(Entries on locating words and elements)
━━━━━━
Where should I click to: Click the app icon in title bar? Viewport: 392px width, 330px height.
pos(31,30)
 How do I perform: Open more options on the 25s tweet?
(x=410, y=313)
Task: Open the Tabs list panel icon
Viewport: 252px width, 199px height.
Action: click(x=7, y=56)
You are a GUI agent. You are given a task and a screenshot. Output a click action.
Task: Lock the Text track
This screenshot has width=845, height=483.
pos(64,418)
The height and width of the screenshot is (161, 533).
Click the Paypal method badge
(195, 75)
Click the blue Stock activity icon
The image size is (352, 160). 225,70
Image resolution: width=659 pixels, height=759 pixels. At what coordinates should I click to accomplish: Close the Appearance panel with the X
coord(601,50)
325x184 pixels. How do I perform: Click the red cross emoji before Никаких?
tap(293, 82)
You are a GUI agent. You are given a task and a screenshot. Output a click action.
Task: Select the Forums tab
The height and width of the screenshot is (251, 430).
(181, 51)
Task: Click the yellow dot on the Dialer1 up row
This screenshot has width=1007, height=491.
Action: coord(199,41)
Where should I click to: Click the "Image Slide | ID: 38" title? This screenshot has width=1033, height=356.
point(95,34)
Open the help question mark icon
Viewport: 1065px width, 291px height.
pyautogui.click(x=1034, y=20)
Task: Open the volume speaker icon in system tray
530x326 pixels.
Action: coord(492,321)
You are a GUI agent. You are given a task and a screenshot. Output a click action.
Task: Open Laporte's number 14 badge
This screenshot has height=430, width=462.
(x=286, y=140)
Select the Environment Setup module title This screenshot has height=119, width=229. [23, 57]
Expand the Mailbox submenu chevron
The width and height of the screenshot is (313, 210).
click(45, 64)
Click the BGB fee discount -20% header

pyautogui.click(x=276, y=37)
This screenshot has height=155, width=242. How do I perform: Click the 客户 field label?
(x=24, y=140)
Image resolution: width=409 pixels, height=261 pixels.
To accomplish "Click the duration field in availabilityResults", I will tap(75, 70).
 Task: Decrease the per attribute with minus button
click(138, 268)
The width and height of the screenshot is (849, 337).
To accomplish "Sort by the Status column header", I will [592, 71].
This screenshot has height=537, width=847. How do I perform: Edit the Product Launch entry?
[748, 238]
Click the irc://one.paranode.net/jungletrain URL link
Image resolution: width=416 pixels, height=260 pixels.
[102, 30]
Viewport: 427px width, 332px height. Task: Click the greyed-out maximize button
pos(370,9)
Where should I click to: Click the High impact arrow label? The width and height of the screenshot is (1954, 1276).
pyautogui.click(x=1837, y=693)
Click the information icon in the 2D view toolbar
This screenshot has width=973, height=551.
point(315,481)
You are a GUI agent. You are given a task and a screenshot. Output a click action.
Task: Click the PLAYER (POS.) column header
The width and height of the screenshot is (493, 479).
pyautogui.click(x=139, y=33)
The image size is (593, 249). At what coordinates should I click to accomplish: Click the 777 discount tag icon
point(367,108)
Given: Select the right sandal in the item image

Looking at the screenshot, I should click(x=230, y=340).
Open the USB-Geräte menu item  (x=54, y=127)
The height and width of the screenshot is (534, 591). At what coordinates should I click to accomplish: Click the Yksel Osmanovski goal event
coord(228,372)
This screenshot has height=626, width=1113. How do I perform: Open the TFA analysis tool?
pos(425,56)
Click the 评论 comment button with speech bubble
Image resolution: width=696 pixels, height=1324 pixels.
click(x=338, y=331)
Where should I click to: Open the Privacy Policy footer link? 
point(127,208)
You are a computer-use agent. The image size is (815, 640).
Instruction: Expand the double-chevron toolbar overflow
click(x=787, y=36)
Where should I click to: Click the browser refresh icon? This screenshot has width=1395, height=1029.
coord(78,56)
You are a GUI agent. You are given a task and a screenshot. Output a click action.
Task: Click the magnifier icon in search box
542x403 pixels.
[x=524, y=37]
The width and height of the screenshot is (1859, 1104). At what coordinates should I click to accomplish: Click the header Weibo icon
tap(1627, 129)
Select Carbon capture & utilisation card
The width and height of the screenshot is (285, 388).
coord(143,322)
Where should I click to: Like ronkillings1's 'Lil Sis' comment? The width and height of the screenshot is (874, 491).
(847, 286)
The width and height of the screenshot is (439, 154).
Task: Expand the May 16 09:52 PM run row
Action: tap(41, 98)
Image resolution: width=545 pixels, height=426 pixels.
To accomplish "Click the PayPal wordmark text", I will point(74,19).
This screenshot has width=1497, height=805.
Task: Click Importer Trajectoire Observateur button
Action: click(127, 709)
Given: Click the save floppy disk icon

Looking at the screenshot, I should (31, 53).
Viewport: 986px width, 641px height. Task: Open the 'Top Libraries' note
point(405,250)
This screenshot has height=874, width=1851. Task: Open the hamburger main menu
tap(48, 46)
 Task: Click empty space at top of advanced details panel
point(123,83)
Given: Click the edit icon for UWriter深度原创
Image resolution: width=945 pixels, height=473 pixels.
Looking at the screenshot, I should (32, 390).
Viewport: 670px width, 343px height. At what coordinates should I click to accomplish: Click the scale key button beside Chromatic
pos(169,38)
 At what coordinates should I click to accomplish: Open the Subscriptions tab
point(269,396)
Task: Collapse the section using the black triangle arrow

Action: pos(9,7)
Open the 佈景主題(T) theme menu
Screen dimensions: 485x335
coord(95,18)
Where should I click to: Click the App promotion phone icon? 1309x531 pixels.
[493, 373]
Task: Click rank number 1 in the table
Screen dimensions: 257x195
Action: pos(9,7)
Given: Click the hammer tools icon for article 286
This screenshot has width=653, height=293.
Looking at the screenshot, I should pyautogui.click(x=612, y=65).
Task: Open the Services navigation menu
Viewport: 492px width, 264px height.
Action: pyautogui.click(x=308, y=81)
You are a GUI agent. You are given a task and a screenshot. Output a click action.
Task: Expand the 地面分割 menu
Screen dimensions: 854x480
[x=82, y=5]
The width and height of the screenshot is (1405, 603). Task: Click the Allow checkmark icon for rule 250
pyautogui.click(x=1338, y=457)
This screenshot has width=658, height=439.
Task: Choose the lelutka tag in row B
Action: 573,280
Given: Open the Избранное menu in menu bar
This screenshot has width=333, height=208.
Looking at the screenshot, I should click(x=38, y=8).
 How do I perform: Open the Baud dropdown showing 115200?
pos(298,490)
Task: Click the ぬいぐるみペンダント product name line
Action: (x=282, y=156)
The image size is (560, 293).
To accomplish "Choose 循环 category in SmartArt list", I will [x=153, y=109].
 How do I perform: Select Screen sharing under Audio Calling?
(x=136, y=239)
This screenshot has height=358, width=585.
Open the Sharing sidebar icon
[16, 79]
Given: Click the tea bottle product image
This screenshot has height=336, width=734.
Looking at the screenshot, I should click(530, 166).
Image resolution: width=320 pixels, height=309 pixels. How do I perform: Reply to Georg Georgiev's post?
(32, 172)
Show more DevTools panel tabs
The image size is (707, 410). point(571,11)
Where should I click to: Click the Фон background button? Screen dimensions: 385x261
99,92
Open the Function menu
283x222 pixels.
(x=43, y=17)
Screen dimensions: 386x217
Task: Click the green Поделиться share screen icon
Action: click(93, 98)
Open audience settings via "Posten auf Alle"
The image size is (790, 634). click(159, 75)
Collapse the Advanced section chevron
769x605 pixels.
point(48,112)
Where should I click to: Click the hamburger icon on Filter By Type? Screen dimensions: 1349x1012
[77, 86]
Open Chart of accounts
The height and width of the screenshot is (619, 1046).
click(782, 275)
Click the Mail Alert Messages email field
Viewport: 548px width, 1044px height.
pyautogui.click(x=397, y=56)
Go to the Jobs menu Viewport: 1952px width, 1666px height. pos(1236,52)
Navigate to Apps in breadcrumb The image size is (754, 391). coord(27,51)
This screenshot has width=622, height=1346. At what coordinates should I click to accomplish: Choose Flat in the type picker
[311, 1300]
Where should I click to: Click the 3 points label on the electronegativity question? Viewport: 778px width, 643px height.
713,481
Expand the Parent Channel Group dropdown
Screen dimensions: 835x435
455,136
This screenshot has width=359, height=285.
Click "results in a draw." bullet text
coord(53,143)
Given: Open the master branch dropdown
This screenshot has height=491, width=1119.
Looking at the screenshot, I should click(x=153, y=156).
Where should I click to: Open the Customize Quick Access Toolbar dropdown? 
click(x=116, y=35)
━━━━━━
Starting at the first of the entries and ending with the line that contains "tap(293, 82)", rewrite those lines with "screenshot" switched to "image" and every other part unchanged.

Where should I click to: Click the app icon in title bar? Viewport: 392px width, 330px height.
pos(31,30)
 How do I perform: Open more options on the 25s tweet?
(x=410, y=313)
Task: Open the Tabs list panel icon
Viewport: 252px width, 199px height.
Action: click(x=7, y=56)
You are a GUI agent. You are given a task and a image. Output a click action.
Task: Lock the Text track
This image has width=845, height=483.
pos(64,418)
The height and width of the image is (161, 533).
Click the Paypal method badge
(195, 75)
Click the blue Stock activity icon
The image size is (352, 160). 225,70
Image resolution: width=659 pixels, height=759 pixels. At what coordinates should I click to accomplish: Close the Appearance panel with the X
coord(601,50)
325x184 pixels. How do I perform: Click the red cross emoji before Никаких?
tap(293, 82)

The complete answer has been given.